EVの販売シェアは、カリフォルニア州では20%(含むPHEV)で、コロラド州デンバーや東部のワシントンD.C.やニューヨーク市では10%以上あるのに対し、ミズーリ州やモンタナ州などの広大な中西部やグレートプレーンズでは2〜3%というのが現実です。当然、販売店の見方も地域によって異なり、EVは主要プロダクトのひとつだと考えるディーラーと、メーカーにEVを押し込まれても長期在庫になり、多額の値引きや在庫金利で苦労している販売店の間で評価が大きく分かれます。

ホンダは、日本の自動車メーカーの中では唯一2040年までにエンジン車の販売をやめると宣言してEVシフトを進めていますが、その高級ブランドである「アキュラ」の全米販売店協議会の会長を務めるセントルイス(ミズーリ州)の販売店のカート・マンゲナスト氏は、「EVは政府の補助金と持続不可能な値引きで作られた偽りの需要」であり、「ホワイトハウスの政策と消費者の欲求の乖離の象徴だ」と手厳しい見方をしています。
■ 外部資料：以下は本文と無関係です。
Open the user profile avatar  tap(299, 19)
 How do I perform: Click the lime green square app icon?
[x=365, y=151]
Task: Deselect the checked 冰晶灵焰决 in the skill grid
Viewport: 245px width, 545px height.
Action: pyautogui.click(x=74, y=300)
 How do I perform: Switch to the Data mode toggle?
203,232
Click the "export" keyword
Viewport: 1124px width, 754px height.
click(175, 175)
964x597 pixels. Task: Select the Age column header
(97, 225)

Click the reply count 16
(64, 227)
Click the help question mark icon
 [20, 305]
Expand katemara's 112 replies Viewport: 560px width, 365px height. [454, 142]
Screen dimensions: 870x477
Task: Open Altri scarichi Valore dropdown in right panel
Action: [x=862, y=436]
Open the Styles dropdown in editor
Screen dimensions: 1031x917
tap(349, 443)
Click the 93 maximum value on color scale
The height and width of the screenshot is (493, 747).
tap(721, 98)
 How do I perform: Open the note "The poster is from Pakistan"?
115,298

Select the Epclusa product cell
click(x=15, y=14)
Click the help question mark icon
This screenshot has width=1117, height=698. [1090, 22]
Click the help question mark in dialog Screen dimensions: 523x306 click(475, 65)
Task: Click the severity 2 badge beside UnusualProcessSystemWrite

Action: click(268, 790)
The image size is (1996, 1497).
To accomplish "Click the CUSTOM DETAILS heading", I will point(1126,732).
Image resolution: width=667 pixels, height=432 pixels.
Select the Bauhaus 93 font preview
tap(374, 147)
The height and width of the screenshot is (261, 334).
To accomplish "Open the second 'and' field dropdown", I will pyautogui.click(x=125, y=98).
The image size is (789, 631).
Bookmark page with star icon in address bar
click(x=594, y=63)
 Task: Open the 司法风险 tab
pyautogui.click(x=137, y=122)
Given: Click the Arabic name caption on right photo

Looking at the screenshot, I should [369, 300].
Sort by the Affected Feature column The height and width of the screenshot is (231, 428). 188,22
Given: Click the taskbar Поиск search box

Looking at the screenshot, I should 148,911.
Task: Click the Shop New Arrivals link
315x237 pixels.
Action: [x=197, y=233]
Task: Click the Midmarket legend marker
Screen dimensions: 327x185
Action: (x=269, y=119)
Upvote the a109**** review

アキュラは、ホンダ初の米国EVである「プロローグ」と同じくGMのEVプラットフォーム「アルティウム」を採用した中型SUVのZDXを発売したばかりで、さらに2025年末にはホンダ独自のEVプラットフォームによるRSXクーペを導入するだけに、この発言には少々驚かされました。ミズーリ州というEV後進地の販売店の言葉として受け取る必要がありそうですが、「アキュラブランドは、ラグジュアリーというよりインテグラ・タイプSのようなハイパフォーマンスが売り」というマンゲナスト氏は、EVよりもハイブリッド車を求めている顧客の声に耳を傾けて当然と言います。